Samedi 6 mai, toute la pompe de la monarchie britannique se déploiera pour le couronnement de Charles III à l’abbaye de Westminster. Il deviendra alors le quarantième souverain à recevoir l’onction dans cette église depuis 1066. A travers ces traditions royales, le Royaume-Uni célèbre notamment son passé.
Le pragmatisme ambiant rend le pays étranger aux querelles historiques qui embrasent régulièrement la France. Pourtant, depuis le référendum sur le Brexit en 2016, les choses ont changé, particulièrement en Angleterre, où s’est jouée la sortie de l’Union européenne (UE). Son vote « leave » a fait pencher la balance, car elle pèse bien plus lourd démographiquement que les autres nations du Royaume-Uni (Ecosse, Pays de Galles, Irlande du Nord). Les brexiters rêvaient de voir le pays retrouver son statut d’exception, en quittant une communauté d’égaux au sein de l’UE. Depuis, l’Angleterre est aux prises avec une polémique tenace sur l’Empire britannique sur qui, décidément, le soleil ne se couche pas : un jour sans fin s’abat sur ce passé qui ne passe pas.
Un empire de plus de quatre cent ans d’histoire
Par son ampleur, l’entreprise coloniale a profondément marqué le pays. Son histoire débute au XVIIe siècle et s’étend sur quatre cents ans. A son sommet, dans les années 1920, il formait le plus grand empire de l’histoire. Après la seconde guerre mondiale, il s’est lentement désagrégé, mais non sans résistance. Winston Churchill, héros de la victoire face au nazisme, a présidé en tant que premier ministre à la dure répression de la révolte des Mau Mau au Kenya (1952-1956) : 11 000 rebelles ont alors été tués.

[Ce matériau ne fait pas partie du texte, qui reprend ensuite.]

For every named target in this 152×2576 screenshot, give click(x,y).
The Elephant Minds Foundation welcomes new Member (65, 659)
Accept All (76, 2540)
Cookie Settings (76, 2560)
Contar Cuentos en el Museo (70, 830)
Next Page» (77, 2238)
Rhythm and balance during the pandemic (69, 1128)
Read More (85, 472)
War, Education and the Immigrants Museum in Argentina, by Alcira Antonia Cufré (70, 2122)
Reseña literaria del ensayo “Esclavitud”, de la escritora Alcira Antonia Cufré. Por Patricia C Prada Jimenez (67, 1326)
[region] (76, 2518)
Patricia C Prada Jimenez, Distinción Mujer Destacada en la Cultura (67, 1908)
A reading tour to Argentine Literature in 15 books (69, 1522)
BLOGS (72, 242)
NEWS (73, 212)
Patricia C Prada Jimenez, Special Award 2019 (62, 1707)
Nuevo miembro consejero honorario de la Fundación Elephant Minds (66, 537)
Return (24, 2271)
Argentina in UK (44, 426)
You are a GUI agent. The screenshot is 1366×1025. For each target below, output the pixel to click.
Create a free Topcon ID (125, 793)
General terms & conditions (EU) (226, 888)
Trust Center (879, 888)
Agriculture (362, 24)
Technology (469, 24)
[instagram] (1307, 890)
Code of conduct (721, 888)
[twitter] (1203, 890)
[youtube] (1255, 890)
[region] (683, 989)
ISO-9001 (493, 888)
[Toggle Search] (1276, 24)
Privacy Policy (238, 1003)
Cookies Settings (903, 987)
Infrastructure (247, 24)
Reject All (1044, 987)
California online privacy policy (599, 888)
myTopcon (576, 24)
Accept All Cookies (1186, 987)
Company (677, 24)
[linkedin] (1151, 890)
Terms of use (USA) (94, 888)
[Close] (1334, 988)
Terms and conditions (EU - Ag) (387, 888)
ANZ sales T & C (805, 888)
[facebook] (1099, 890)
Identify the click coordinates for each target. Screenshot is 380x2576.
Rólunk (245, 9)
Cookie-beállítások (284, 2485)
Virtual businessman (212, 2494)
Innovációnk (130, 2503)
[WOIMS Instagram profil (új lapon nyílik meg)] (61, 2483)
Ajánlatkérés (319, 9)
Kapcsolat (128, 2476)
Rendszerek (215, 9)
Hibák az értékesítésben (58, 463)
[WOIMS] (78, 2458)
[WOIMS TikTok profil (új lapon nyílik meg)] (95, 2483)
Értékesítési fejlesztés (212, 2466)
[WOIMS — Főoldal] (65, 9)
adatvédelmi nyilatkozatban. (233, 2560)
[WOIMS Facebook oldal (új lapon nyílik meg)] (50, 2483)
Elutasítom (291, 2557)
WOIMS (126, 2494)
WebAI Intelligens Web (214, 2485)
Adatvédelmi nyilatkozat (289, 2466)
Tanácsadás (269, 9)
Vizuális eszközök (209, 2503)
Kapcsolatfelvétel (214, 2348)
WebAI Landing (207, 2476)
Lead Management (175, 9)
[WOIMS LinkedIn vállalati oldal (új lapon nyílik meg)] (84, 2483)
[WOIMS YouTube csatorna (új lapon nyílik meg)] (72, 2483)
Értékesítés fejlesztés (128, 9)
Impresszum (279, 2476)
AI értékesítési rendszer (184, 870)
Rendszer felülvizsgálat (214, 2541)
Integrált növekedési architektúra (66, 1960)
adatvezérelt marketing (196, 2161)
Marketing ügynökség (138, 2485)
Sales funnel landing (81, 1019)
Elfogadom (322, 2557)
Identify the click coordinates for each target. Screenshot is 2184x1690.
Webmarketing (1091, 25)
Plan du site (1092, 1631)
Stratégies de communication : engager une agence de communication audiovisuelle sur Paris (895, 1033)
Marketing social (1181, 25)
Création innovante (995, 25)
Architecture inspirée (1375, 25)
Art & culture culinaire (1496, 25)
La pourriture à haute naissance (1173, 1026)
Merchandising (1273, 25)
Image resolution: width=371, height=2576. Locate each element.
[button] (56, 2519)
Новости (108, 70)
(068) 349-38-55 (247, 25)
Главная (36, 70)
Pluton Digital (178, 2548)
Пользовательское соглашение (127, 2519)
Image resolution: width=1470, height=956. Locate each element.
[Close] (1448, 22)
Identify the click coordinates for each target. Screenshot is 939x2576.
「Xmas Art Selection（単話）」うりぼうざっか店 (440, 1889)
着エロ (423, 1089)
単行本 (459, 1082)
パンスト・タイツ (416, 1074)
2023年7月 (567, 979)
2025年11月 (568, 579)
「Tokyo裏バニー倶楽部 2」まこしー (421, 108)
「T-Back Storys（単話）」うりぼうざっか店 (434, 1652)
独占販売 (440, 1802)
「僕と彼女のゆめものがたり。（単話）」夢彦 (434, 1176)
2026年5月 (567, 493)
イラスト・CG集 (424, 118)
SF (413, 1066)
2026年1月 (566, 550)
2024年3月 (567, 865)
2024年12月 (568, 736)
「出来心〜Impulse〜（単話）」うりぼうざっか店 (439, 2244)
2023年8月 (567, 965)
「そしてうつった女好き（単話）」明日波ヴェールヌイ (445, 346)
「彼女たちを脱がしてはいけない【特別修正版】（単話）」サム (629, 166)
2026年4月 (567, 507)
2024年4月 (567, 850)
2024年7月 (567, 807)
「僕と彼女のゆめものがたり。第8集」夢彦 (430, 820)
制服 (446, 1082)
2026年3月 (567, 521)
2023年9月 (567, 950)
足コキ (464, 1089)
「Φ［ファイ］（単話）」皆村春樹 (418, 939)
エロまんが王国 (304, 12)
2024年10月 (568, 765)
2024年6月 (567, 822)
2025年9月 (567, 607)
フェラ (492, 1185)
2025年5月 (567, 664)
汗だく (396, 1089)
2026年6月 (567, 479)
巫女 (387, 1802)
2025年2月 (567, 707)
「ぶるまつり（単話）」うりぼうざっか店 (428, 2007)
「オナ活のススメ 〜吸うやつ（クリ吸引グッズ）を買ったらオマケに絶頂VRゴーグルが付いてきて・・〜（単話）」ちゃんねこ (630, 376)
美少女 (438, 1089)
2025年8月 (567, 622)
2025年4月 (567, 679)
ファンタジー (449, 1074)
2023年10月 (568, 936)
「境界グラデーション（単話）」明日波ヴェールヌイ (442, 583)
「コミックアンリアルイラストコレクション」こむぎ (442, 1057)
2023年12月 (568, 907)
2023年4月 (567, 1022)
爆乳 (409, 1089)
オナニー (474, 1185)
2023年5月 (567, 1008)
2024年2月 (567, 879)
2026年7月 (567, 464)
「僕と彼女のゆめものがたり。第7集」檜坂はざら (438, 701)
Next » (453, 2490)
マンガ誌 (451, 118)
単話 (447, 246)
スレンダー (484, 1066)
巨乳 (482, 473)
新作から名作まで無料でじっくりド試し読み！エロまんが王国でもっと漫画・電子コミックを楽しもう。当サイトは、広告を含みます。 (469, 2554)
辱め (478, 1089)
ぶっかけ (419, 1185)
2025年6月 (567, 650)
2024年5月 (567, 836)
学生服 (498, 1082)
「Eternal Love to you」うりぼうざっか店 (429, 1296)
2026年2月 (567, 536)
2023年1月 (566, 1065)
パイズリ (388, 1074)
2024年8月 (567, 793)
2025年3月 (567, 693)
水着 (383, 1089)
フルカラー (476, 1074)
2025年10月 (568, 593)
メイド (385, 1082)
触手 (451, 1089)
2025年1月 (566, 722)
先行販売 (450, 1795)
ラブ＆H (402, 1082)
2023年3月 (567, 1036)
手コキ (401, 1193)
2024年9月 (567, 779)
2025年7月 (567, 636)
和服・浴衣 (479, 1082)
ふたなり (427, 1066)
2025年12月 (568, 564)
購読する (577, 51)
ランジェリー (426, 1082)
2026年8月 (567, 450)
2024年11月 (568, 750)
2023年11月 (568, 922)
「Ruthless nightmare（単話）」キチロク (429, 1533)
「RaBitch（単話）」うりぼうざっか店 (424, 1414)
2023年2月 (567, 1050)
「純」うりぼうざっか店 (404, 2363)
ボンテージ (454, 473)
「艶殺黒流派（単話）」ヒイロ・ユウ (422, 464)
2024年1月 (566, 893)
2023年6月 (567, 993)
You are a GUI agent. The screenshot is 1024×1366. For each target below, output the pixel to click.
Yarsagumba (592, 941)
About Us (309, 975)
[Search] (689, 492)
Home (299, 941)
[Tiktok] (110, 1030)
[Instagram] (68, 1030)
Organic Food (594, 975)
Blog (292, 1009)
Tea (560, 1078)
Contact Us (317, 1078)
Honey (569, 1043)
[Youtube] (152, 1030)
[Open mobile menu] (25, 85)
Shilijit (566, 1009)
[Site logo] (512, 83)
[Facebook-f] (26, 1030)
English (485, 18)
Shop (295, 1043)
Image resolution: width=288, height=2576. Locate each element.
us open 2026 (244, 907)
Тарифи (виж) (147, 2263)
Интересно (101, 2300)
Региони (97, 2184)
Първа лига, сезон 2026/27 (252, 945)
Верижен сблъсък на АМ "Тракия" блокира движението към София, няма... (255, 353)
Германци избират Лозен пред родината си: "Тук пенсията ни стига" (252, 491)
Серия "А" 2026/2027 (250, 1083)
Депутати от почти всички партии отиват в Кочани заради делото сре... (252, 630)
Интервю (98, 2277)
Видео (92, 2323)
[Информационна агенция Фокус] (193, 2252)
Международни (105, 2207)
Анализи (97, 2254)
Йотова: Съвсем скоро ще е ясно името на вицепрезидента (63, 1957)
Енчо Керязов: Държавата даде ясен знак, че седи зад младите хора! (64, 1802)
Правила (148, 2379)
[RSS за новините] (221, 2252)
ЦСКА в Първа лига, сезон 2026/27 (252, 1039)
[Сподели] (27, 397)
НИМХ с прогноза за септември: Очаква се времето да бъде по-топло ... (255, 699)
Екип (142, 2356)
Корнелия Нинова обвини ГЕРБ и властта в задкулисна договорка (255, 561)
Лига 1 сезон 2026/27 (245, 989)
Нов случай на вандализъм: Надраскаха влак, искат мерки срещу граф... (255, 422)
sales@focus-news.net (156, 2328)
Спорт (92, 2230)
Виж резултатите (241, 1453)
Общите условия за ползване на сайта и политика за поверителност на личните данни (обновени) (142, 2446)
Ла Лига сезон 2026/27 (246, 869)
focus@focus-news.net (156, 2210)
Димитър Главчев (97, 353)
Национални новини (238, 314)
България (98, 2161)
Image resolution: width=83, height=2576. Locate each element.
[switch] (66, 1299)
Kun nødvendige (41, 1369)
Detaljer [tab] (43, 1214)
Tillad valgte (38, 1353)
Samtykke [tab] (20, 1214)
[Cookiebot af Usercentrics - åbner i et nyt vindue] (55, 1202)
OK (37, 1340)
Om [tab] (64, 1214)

L’attention se concentre aujourd’hui sur l’esclavage. Près de 12,5 millions d’Africains ont été enlevés pour servir d’esclaves en Amérique, un quart d’entre eux ont fait la traversée sur des navires britanniques, d’après la Trans-Atlantic Slave Trade Database (plus de 1,3 million de captifs ont été embarqués sur des bateaux sous pavillon français). L’Empire a toutefois aboli (progressivement) l’esclavage en 1833, soit quinze ans avant la France.
Plus que tout autre, l’ancien premier ministre Boris Johnson a remis en circulation le « roman impérial » : la puissance passée attesterait de la haute destinée à laquelle le pays serait appelé. En 2020, alors qu’il était encore au 10 Downing Street, Boris Johnson affirmait qu’il fallait en finir avec « notre gêne embarrassante à propos de notre histoire ».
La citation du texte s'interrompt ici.